[Information given]:
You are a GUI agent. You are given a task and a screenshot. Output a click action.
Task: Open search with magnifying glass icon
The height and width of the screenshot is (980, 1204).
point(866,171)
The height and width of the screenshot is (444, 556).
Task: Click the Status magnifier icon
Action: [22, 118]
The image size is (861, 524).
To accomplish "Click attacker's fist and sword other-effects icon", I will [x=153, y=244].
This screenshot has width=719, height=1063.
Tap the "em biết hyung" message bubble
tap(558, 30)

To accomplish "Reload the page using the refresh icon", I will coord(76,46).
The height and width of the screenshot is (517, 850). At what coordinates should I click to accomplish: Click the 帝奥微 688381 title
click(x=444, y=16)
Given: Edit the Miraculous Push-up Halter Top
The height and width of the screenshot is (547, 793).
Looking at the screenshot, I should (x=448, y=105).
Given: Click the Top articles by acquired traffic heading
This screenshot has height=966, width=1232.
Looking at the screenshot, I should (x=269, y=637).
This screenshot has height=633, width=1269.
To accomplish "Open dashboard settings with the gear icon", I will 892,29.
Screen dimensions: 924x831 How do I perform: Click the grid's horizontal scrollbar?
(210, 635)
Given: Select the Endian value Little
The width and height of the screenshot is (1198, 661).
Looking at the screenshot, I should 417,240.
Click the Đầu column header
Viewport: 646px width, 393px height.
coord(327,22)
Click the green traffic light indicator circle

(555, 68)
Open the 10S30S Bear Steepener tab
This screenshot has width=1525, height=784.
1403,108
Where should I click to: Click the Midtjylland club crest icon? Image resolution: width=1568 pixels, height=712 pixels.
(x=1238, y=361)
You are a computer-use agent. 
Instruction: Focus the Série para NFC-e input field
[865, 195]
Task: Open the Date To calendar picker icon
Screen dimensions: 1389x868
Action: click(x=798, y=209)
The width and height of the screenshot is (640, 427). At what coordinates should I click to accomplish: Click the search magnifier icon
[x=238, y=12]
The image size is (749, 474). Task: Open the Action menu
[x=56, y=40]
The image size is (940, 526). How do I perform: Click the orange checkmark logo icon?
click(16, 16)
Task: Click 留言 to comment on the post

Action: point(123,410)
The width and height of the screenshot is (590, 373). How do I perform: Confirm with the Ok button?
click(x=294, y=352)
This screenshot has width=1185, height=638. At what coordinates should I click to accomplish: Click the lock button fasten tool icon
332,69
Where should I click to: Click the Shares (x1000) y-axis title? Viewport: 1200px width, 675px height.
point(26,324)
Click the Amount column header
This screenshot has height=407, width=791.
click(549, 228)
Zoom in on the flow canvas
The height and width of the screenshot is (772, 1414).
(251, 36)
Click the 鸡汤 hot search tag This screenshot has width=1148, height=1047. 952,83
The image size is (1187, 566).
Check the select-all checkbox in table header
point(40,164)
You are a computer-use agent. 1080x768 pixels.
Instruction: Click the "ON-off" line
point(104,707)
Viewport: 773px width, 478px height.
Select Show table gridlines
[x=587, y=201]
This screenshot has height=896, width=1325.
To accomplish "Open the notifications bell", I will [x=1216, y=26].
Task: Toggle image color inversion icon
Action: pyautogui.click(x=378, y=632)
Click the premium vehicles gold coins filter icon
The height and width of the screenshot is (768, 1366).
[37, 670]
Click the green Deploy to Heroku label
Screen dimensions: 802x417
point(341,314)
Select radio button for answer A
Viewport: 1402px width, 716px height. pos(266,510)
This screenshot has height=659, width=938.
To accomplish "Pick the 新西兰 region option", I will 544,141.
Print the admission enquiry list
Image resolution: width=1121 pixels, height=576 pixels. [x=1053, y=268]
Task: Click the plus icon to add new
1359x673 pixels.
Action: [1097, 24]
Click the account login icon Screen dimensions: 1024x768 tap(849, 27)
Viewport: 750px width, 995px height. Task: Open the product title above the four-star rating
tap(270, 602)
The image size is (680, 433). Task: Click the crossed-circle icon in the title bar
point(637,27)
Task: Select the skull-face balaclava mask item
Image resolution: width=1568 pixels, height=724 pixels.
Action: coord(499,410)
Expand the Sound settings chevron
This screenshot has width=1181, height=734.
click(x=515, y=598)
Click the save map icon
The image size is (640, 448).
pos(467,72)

[Exercise requirements]:
Copy the records exactly.

[Exercise result]:
You are a GUI agent. You are given a task and a screenshot. Output a click action.
Task: Open search with magnifying glass icon
The height and width of the screenshot is (980, 1204).
point(866,171)
The height and width of the screenshot is (444, 556).
Task: Click the Status magnifier icon
Action: [22, 118]
The image size is (861, 524).
To accomplish "Click attacker's fist and sword other-effects icon", I will [x=153, y=244].
This screenshot has width=719, height=1063.
Tap the "em biết hyung" message bubble
tap(558, 30)

To accomplish "Reload the page using the refresh icon", I will coord(76,46).
The height and width of the screenshot is (517, 850). At what coordinates should I click to accomplish: Click the 帝奥微 688381 title
click(x=444, y=16)
Given: Edit the Miraculous Push-up Halter Top
The height and width of the screenshot is (547, 793).
Looking at the screenshot, I should (x=448, y=105).
Given: Click the Top articles by acquired traffic heading
This screenshot has height=966, width=1232.
Looking at the screenshot, I should (x=269, y=637).
This screenshot has height=633, width=1269.
To accomplish "Open dashboard settings with the gear icon", I will 892,29.
Screen dimensions: 924x831 How do I perform: Click the grid's horizontal scrollbar?
(210, 635)
Given: Select the Endian value Little
The width and height of the screenshot is (1198, 661).
Looking at the screenshot, I should 417,240.
Click the Đầu column header
Viewport: 646px width, 393px height.
coord(327,22)
Click the green traffic light indicator circle

(555, 68)
Open the 10S30S Bear Steepener tab
This screenshot has width=1525, height=784.
1403,108
Where should I click to: Click the Midtjylland club crest icon? Image resolution: width=1568 pixels, height=712 pixels.
(x=1238, y=361)
You are a computer-use agent. 
Instruction: Focus the Série para NFC-e input field
[865, 195]
Task: Open the Date To calendar picker icon
Screen dimensions: 1389x868
Action: click(x=798, y=209)
The width and height of the screenshot is (640, 427). At what coordinates should I click to accomplish: Click the search magnifier icon
[x=238, y=12]
The image size is (749, 474). Task: Open the Action menu
[x=56, y=40]
The image size is (940, 526). How do I perform: Click the orange checkmark logo icon?
click(16, 16)
Task: Click 留言 to comment on the post

Action: point(123,410)
The width and height of the screenshot is (590, 373). How do I perform: Confirm with the Ok button?
click(x=294, y=352)
This screenshot has width=1185, height=638. At what coordinates should I click to accomplish: Click the lock button fasten tool icon
332,69
Where should I click to: Click the Shares (x1000) y-axis title? Viewport: 1200px width, 675px height.
point(26,324)
Click the Amount column header
This screenshot has height=407, width=791.
click(549, 228)
Zoom in on the flow canvas
The height and width of the screenshot is (772, 1414).
(251, 36)
Click the 鸡汤 hot search tag This screenshot has width=1148, height=1047. 952,83
The image size is (1187, 566).
Check the select-all checkbox in table header
point(40,164)
You are a computer-use agent. 1080x768 pixels.
Instruction: Click the "ON-off" line
point(104,707)
Viewport: 773px width, 478px height.
Select Show table gridlines
[x=587, y=201]
This screenshot has height=896, width=1325.
To accomplish "Open the notifications bell", I will [x=1216, y=26].
Task: Toggle image color inversion icon
Action: pyautogui.click(x=378, y=632)
Click the premium vehicles gold coins filter icon
The height and width of the screenshot is (768, 1366).
[37, 670]
Click the green Deploy to Heroku label
Screen dimensions: 802x417
point(341,314)
Select radio button for answer A
Viewport: 1402px width, 716px height. pos(266,510)
This screenshot has height=659, width=938.
To accomplish "Pick the 新西兰 region option", I will 544,141.
Print the admission enquiry list
Image resolution: width=1121 pixels, height=576 pixels. [x=1053, y=268]
Task: Click the plus icon to add new
1359x673 pixels.
Action: [1097, 24]
Click the account login icon Screen dimensions: 1024x768 tap(849, 27)
Viewport: 750px width, 995px height. Task: Open the product title above the four-star rating
tap(270, 602)
The image size is (680, 433). Task: Click the crossed-circle icon in the title bar
point(637,27)
Task: Select the skull-face balaclava mask item
Image resolution: width=1568 pixels, height=724 pixels.
Action: coord(499,410)
Expand the Sound settings chevron
This screenshot has width=1181, height=734.
click(x=515, y=598)
Click the save map icon
The image size is (640, 448).
pos(467,72)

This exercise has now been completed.